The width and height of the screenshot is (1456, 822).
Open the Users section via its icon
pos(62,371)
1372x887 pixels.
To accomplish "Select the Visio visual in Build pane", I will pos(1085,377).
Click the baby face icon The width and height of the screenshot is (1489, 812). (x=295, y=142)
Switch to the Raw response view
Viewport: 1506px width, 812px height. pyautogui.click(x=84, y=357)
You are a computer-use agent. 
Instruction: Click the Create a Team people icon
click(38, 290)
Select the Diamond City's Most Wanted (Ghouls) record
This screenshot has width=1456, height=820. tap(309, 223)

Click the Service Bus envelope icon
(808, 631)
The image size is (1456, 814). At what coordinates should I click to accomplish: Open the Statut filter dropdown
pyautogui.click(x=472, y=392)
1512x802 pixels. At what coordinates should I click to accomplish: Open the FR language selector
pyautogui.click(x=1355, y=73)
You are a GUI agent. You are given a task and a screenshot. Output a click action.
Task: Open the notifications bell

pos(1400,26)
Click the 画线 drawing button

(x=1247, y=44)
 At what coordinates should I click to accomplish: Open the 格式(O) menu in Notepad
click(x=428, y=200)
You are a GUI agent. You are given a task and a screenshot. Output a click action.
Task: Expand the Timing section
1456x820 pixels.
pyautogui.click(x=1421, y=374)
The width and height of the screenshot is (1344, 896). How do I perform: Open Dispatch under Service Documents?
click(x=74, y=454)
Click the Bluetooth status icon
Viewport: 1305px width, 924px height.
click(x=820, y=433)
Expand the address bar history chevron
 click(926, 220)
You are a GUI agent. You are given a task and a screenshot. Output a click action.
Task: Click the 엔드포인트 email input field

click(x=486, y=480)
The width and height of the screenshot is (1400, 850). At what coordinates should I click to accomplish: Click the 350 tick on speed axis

# # # #

• What is required
Would you write down every record again, exactly?

• Result for this exercise
The width and height of the screenshot is (1456, 822).
Open the Users section via its icon
pos(62,371)
1372x887 pixels.
To accomplish "Select the Visio visual in Build pane", I will pos(1085,377).
Click the baby face icon The width and height of the screenshot is (1489, 812). (x=295, y=142)
Switch to the Raw response view
Viewport: 1506px width, 812px height. pyautogui.click(x=84, y=357)
You are a computer-use agent. 
Instruction: Click the Create a Team people icon
click(38, 290)
Select the Diamond City's Most Wanted (Ghouls) record
This screenshot has width=1456, height=820. tap(309, 223)

Click the Service Bus envelope icon
(808, 631)
The image size is (1456, 814). At what coordinates should I click to accomplish: Open the Statut filter dropdown
pyautogui.click(x=472, y=392)
1512x802 pixels. At what coordinates should I click to accomplish: Open the FR language selector
pyautogui.click(x=1355, y=73)
You are a GUI agent. You are given a task and a screenshot. Output a click action.
Task: Open the notifications bell

pos(1400,26)
Click the 画线 drawing button

(x=1247, y=44)
 At what coordinates should I click to accomplish: Open the 格式(O) menu in Notepad
click(x=428, y=200)
You are a GUI agent. You are given a task and a screenshot. Output a click action.
Task: Expand the Timing section
1456x820 pixels.
pyautogui.click(x=1421, y=374)
The width and height of the screenshot is (1344, 896). How do I perform: Open Dispatch under Service Documents?
click(x=74, y=454)
Click the Bluetooth status icon
Viewport: 1305px width, 924px height.
click(x=820, y=433)
Expand the address bar history chevron
 click(926, 220)
You are a GUI agent. You are given a task and a screenshot. Output a click action.
Task: Click the 엔드포인트 email input field

click(x=486, y=480)
The width and height of the screenshot is (1400, 850). At what coordinates should I click to accomplish: Click the 350 tick on speed axis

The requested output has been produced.